Trauer um Winfried Hanschke

Winfried Hanschke (rechts) als Schiedsrichter im Gespräch mit Berti Vogts: Der Burgdorfer machte Karriere als Schiedsrichter und Sportrichter. (Foto: Imago)
 
Winfried Hanschke ist im Alter von 84 Jahren gestorben. (Foto: Friedrich-Wilhelm Schiller)

Der ehemalige Bundesligaschiedsrichter und Sportrichter ist im Alter von 84 Jahren gestorben

Von Klaus Depenau

Die niedersächsische Fußballgemeinde trauert um ihr Ehrenmitglied Winfried „Winni“ Hanschke.
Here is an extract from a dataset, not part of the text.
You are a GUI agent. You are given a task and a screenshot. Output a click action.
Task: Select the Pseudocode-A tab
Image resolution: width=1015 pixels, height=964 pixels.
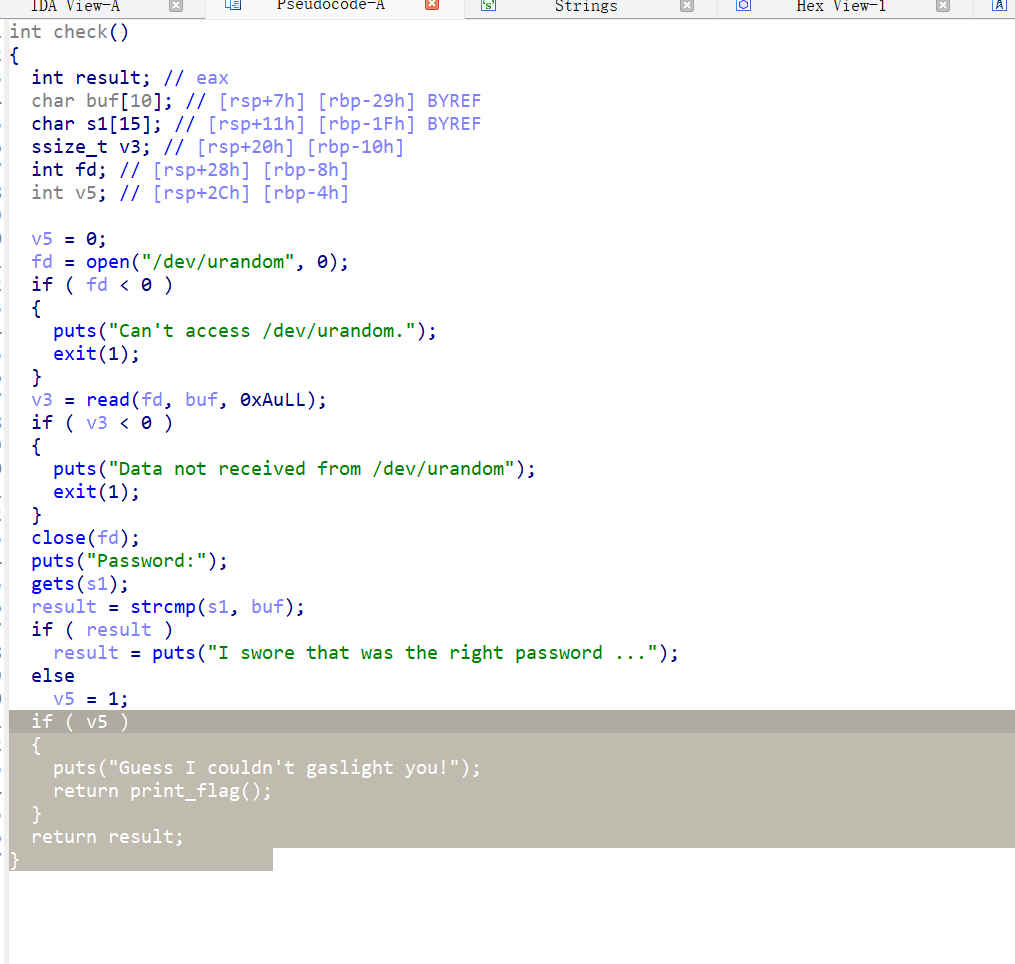tap(330, 7)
Der Burgdorfer Fußballfunktionär und ehemalige Bundesligaschiedsrichter verstarb am Mittwoch nach kurzer schwerer Krankheit im Alter von 84 Jahren.
„Ich habe mir immer vorgenommen, mich um eine objektive Sichtweise der Dinge zu bemühen“ – diesen Anspruch hat Hanschke Zeit seines Lebens an sich selbst gestellt. Das machte ihn zu einem hervorragenden Schiedsrichter und zeichnete ihn auch später bei seiner Karriere als Sportrichter aus.
Von 1967 bis 1977 wirkte er auf Ebene des Deutschen Fußball-Bundes (DFB) als Schiedsrichter. Den Höhepunkt seiner Laufbahn erlebte er 1977 als Assistent im Gespann des Hamburger Klaus Ohmsen beim Länderspiel zwischen der Schweiz und der damaligen Tschechoslowakei. Parallel begann er ab 1970 auf Kreisebene eine Karriere in der Sportgerichtsbarkeit. Von 1990 bis 2008 übte er den Vorsitz im Obersten Verbandssportgericht aus. Auch auf Ebene des Norddeutschen Fußballverbandes und des DFB engagierte er sich im Sportgericht.
Seinem Verein TSV Burgdorf hat er sich immer eng verbunden gefühlt. Von 1975 bis 1983 leitete er dort die Fußballabteilung. „Wenn sich Winni Hanschke etwas vorgenommen hatte, dann zog er das durch. Wenn er etwas gesagt hat, dann war das ein Wort“, erinnert sich der stellvertretende Abteilungsleiter der TSV-Fußballer, Walter Eckhoff. Auf seinen Vorschlag hin wurde Winfried Hanschke zum Ehrenvorsitzenden der Abteilung gewählt.
Dass er stets um eine objektive Sichtweise und Gerechtigkeit bemüht war, kommt auch in einer ganz persönlichen Erinnerung aus dem Jahr 1983 zum Ausdruck. Ich selbst war damals Abteilungsleiter beim Rivalen TSV Friesen Hänigsen. Mein Verein hatte Ärger wegen eines Spielausfalls gegen den SV 06 Lehrte. Nach zwei verlorenen Prozessen war unsere letzte Chance, ein Revisionsverfahren vor dem Obersten Verbandssportgericht zu erreichen. In dieser schwierigen Situation war sich Winfried Hanschke – damals noch nicht oberster Sportrichter – nicht zu schade, einem sportlichen Kontrahenten zur Seite zu stehen. Wie selbstverständlich half er mir dabei, den Berufungstext zu formulieren.
Diese Einstellung hat er immer beibehalten: Der Verstorbene machte sich in seiner Tätigkeit als Sportrichter einen Namen, indem er alle Seiten sehr genau abwägte. Trotz seiner eigenen Karriere als Schiedsrichter versetzte er sich immer auch in die Rolle der Spieler und brachte auch Verständnis für diejenigen auf, die des Feldes verwiesen worden waren.
Winfried Hanschke engagierte sich – mit der tatkräftigen Unterstützung seiner Ehefrau Sigrid im Rücken – auf vielfältige Art und Weise. Dafür wurde er nicht nur zum Ehrenmitglied des Fußball-Verbandes ernannt, sondern auch vom Bundespräsidenten mit dem Bundesverdienstkreuz ausgezeichnet.
Auch nach seiner Pensionierung blieb Winfried Hanschke aktiv. Bis zu seinem 80. Geburtstag vor vier Jahren leitete er noch als Geschäftsführer die Geschicke der Wohnungsgenossenschaft Burgdorf.